Tuesday, April 25, 2017

How To Get On The Property Ladder

your property
You’ve been browsing the ‘For Sale’ adverts with longing. You’ve fantasized about cooking in a spacious kitchen instead of bumping elbows because the stove is too close to the sink. You want a new house. Buying your first house is a big milestone; it’s exciting, but also terrifying. So many things can go wrong and you’ll be left worse off than before if it all falls through.

Don’t worry; here are a few bits of advice that all first-time buyers need before they begin the climb on the property ladder.

Save your money

Owning a house is vastly more expensive than renting. You have to consider the property tax in the area, home insurance, and the fact that you will be responsible for the repairs if anything breaks.

Before you even get the house, it’s also recommended that you save at least 20 percent of a down payment, but some mortgage lenders might pre-approve you with less. Your state may also have its own programs for first-time homebuyers. Whatever situation you find yourself, it’s still a good idea to save as much money as you can. After all, it won’t hurt to have a nest egg after you move in.

Get a pre-approved mortgage

The paperwork at a real estate agency will go much quicker if you have a mortgage pre-approved. A reputable mortgage lender will factor in your income, your debts, and how long you’ve been at your current job to calculate your best deal. You don’t need a 20 percent down payment to get a good deal.
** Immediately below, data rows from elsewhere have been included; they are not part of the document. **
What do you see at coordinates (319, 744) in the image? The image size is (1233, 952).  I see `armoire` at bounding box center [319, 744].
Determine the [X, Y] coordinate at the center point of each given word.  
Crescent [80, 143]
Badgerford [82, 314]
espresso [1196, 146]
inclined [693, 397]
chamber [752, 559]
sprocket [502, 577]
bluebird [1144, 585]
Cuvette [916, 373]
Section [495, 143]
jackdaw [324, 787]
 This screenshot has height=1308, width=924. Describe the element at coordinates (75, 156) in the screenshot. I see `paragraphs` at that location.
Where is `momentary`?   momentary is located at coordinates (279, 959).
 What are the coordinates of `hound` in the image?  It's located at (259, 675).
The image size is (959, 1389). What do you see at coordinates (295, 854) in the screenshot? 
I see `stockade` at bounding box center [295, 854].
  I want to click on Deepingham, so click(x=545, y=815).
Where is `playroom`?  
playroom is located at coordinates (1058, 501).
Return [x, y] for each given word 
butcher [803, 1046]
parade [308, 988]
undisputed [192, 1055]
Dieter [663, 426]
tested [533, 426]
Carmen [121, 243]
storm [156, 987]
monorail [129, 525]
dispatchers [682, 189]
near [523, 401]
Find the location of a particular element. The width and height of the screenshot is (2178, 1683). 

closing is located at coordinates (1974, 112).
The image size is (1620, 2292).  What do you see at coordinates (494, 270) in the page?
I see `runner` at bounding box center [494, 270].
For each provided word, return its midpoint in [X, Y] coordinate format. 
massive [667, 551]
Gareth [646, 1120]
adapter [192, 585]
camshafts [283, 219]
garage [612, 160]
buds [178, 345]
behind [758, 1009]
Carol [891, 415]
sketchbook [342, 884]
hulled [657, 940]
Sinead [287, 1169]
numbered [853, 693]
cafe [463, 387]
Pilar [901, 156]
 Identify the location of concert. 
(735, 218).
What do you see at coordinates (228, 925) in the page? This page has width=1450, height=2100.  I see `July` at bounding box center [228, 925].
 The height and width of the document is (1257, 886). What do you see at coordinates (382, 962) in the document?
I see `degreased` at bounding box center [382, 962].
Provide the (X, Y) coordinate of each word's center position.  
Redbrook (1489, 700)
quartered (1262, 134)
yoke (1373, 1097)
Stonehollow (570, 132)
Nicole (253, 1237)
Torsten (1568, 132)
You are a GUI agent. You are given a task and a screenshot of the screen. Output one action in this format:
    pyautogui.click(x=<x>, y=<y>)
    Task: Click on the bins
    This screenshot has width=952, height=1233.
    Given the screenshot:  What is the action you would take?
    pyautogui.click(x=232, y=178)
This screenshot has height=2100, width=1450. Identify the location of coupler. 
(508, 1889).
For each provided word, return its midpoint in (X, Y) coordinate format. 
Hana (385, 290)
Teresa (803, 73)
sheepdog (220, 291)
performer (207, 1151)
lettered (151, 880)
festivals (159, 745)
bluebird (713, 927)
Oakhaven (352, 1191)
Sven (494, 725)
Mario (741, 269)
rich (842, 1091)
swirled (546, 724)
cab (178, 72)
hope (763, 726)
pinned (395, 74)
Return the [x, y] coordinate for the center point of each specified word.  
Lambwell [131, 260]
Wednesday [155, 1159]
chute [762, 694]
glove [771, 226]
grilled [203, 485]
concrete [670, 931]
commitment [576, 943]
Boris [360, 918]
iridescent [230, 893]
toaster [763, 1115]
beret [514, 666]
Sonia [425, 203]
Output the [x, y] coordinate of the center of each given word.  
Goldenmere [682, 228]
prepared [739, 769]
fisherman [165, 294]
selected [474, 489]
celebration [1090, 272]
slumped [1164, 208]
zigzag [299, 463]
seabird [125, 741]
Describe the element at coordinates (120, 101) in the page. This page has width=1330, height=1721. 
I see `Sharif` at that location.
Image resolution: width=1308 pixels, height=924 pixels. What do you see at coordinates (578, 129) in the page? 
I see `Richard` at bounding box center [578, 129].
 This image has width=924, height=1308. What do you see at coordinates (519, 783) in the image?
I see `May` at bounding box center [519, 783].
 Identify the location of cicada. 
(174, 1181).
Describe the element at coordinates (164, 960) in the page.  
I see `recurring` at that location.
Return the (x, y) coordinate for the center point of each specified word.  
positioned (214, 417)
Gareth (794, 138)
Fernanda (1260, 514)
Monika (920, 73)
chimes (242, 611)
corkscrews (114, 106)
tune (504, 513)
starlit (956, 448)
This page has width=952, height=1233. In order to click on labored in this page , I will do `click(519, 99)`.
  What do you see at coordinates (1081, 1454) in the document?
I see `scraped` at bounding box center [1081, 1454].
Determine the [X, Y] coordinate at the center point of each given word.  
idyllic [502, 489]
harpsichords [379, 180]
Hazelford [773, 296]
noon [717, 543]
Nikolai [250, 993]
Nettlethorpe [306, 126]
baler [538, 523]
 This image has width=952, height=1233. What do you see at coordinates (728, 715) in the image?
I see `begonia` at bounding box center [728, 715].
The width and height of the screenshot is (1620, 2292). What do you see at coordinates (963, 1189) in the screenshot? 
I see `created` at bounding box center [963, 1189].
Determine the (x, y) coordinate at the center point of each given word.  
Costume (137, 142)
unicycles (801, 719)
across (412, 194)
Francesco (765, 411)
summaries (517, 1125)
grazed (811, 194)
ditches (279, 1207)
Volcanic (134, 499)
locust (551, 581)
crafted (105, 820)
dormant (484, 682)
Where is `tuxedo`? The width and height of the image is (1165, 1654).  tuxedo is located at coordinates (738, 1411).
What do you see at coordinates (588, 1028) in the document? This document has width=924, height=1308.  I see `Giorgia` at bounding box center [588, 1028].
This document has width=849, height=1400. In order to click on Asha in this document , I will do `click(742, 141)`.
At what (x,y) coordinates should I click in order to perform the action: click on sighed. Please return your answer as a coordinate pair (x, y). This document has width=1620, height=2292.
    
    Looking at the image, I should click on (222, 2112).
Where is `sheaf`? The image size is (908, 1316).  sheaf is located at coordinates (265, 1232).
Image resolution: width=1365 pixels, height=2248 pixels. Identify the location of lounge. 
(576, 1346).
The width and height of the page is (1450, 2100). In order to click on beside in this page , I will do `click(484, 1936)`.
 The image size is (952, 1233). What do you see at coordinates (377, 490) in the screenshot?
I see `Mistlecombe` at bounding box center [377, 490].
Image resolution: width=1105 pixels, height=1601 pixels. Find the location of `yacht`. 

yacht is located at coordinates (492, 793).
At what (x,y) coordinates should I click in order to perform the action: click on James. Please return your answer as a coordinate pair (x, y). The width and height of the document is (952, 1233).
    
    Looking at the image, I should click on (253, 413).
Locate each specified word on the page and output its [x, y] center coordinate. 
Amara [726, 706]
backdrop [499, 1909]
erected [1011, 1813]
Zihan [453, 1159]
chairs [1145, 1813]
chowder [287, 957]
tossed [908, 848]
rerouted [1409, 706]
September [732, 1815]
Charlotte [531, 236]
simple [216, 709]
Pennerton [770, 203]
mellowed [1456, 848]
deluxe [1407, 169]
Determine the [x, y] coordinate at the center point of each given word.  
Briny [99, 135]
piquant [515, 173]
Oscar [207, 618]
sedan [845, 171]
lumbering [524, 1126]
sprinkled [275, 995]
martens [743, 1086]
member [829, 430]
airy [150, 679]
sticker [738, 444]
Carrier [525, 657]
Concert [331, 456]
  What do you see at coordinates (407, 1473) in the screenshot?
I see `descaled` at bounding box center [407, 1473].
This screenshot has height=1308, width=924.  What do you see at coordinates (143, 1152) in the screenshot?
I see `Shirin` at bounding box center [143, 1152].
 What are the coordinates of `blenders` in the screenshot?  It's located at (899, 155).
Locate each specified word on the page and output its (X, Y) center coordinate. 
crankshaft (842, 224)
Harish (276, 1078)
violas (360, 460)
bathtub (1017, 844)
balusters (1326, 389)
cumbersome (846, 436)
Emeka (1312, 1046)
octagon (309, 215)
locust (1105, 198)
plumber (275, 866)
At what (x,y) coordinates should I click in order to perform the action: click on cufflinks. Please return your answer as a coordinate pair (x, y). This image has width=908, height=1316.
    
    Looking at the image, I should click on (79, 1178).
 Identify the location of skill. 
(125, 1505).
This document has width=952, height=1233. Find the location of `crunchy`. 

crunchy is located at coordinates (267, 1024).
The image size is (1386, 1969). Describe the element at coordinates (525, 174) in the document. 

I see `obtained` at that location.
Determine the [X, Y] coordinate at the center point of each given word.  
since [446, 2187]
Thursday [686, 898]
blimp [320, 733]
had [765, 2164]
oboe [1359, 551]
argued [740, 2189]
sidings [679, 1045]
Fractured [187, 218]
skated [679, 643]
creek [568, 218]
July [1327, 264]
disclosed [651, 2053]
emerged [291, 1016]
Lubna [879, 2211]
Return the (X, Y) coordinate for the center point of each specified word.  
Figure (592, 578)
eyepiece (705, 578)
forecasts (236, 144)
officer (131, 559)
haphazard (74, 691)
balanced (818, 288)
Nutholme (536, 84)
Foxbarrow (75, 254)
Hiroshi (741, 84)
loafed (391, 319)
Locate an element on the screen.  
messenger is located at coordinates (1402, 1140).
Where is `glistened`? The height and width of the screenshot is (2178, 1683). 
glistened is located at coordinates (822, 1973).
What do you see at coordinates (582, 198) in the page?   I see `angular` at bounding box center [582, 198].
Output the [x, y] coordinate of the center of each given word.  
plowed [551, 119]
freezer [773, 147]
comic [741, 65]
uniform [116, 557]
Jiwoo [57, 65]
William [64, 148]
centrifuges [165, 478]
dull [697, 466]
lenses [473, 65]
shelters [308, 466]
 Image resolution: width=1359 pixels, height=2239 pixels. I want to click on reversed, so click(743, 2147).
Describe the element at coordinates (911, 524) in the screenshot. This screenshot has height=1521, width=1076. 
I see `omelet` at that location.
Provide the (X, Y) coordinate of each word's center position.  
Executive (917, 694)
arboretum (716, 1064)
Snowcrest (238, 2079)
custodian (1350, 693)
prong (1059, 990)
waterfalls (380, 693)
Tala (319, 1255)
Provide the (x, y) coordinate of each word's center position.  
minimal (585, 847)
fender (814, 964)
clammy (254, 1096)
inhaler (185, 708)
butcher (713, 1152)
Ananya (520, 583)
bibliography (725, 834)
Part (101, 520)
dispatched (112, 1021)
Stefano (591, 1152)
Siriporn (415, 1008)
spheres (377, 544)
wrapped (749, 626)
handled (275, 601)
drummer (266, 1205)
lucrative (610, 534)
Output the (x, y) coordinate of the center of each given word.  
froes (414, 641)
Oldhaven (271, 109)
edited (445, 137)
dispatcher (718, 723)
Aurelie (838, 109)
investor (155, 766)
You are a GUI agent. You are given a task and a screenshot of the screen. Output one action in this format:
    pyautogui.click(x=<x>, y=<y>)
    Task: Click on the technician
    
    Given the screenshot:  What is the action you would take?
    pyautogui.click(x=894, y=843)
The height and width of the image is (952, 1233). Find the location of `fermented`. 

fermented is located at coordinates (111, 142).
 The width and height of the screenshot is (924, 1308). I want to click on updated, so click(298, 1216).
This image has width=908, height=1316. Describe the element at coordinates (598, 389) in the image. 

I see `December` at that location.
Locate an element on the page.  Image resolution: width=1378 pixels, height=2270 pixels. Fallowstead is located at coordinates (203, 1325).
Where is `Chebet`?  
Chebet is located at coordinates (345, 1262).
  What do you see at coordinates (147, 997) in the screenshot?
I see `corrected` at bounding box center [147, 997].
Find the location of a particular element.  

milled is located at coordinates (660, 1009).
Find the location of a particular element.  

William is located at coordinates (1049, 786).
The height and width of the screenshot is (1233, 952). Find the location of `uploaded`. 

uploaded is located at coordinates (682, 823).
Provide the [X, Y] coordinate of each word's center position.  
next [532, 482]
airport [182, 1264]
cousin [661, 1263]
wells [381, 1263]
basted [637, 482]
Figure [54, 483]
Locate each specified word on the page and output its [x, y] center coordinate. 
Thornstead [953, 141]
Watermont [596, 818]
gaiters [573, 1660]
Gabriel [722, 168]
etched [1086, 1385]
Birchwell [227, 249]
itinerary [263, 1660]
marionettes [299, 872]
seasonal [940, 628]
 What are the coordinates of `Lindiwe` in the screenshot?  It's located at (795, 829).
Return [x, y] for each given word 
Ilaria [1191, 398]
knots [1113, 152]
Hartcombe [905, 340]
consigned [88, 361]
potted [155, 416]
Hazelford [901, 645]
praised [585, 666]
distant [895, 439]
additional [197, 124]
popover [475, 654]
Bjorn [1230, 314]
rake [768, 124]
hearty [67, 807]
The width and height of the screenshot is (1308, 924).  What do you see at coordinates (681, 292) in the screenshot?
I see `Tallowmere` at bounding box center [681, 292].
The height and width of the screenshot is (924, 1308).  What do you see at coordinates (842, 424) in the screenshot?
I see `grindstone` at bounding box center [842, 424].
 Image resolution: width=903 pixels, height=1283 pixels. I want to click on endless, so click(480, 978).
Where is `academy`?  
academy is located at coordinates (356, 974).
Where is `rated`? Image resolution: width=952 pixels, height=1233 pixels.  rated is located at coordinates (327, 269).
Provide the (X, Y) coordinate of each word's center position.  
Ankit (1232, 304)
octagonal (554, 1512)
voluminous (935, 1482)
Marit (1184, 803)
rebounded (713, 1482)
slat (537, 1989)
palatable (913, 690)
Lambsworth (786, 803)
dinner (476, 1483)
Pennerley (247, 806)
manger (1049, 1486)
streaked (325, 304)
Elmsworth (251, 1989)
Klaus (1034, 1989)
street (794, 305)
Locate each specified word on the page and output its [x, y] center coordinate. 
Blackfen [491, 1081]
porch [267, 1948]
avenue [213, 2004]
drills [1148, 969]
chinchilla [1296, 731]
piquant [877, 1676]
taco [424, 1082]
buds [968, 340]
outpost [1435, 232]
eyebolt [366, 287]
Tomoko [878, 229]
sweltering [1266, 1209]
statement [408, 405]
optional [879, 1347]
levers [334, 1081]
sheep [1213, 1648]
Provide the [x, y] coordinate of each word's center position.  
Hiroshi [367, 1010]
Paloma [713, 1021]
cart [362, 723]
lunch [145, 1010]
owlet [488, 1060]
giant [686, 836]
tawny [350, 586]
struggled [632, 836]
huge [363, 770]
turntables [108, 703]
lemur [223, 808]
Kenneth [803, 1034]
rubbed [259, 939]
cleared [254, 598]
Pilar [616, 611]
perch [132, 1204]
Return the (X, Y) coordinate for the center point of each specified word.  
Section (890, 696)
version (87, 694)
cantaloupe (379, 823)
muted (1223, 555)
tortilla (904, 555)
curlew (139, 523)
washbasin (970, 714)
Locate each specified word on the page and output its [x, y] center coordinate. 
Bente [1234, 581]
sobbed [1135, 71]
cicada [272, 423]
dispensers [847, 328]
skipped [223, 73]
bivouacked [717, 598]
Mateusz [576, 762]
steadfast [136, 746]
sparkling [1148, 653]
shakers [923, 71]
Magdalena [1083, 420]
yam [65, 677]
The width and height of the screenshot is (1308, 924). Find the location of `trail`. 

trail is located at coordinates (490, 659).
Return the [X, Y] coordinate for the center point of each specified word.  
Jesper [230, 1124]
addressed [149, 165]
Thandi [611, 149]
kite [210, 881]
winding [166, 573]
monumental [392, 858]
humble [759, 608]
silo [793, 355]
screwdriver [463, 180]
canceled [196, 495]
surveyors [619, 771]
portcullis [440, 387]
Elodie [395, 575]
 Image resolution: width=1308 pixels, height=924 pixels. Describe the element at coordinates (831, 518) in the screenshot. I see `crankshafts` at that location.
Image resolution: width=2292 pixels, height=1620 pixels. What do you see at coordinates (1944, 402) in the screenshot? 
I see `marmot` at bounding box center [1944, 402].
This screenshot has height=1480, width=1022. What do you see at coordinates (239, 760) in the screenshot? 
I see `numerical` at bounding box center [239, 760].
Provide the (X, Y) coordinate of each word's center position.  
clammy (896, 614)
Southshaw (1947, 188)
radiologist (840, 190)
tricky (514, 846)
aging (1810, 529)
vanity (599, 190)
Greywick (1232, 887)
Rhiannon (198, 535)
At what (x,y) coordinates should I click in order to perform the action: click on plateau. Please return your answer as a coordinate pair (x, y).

The 43% debt-to-income ratio rule is generally used by the federal housing administration (FHA) as a guideline for approving mortgages. Although it can often change depending on market conditions, this ratio is the best way to determine if the borrower can repay the mortgage.

Look around

Even if you have your eye on a listing you saw in a condos for sale advert, it will be good to shop around. Prices can go up or down depending on whether there’s a good school nearby, how close you are to the city centre, or even what time of year you try to buy. 

Making an offer

Even if the owner wants to sell quickly, don’t be pressured into making a bigger offer than you can afford. - after all, you’ll be the one suffering when you can’t make ends meet. If you reach an agreement, you'll make a good-faith deposit and the process then transitions into escrow, which is a short period of time (often about 30 days) where the seller takes the house off the market with the contractual expectation that you will buy the house - provided you don't find any serious problems with it when you inspect it.

Get an inspection

Never buy a house without getting an inspection. Although most new homeowners are open to getting a fixer upper for a lower price, there are some things no amount of money can repair.